Given a 2D matrix matrix, find the sum of the elements inside the rectangle defined by its upper left corner (row1, col1) and lower right corner (row2, col2).

The above rectangle (with the red border) is defined by (row1, col1) = (2, 1) and (row2, col2) = (4, 3), which contains sum = 8.

Example:

Given matrix = [
  [3, 0, 1, 4, 2],
  [5, 6, 3, 2, 1],
  [1, 2, 0, 1, 5],
  [4, 1, 0, 1, 7],
  [1, 0, 3, 0, 5]
]

sumRegion(2, 1, 4, 3) -> 8
sumRegion(1, 1, 2, 2) -> 11
sumRegion(1, 2, 2, 4) -> 12

Note:

1. You may assume that the matrix does not change.
2. There are many calls to sumRegion function.
3. You may assume that row1 ≤ row2 and col1 ≤ col2.

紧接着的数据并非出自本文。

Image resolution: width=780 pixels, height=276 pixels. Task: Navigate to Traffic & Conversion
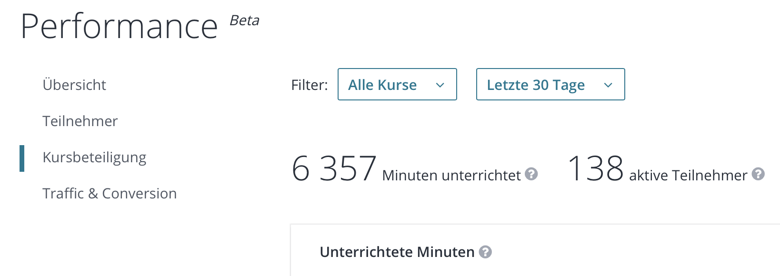110,193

这个题和 Range Sum Query - Immutable一个样，用newMatrix[i][j]来存储(0,0)到(i,j)的矩形中的数的综合，newMatrix[i][j]=newMatrix[i][j-1]+newMatrix[i-1][j]-newMatrix[i-1][j-1]+matrix[i][j];然后再求area[i][j]。

代码如下：

public class NumMatrix {
    int[][] newMatrix;
	public NumMatrix(int[][] matrix) {
	    //注意0,0
	    if(matrix.length==0||matrix[0].length==0)
	        return;
        newMatrix=new int[matrix.length][matrix[0].length];
        newMatrix[0][0]=matrix[0][0];
        for(int j=1;j<matrix[0].length;j++){
        	newMatrix[0][j]=newMatrix[0][j-1]+matrix[0][j];
        }
        for(int i=1;i<matrix.length;i++){
        	newMatrix[i][0]=newMatrix[i-1][0]+matrix[i][0];
        }
        for(int i=1;i<matrix.length;i++){
        	for(int j=1;j<matrix[0].length;j++){
        		newMatrix[i][j]=newMatrix[i][j-1]+newMatrix[i-1][j]-newMatrix[i-1][j-1]+matrix[i][j];
        	}
        }
    }

    public int sumRegion(int row1, int col1, int row2, int col2) {
    	int area1=row1==0?0:newMatrix[row1-1][col2];
    	int area2=col1==0?0:newMatrix[row2][col1-1];
    	int area3=(row1==0||col1==0)?0:newMatrix[row1-1][col1-1];
        return newMatrix[row2][col2]-area1-area2+area3;
    }
}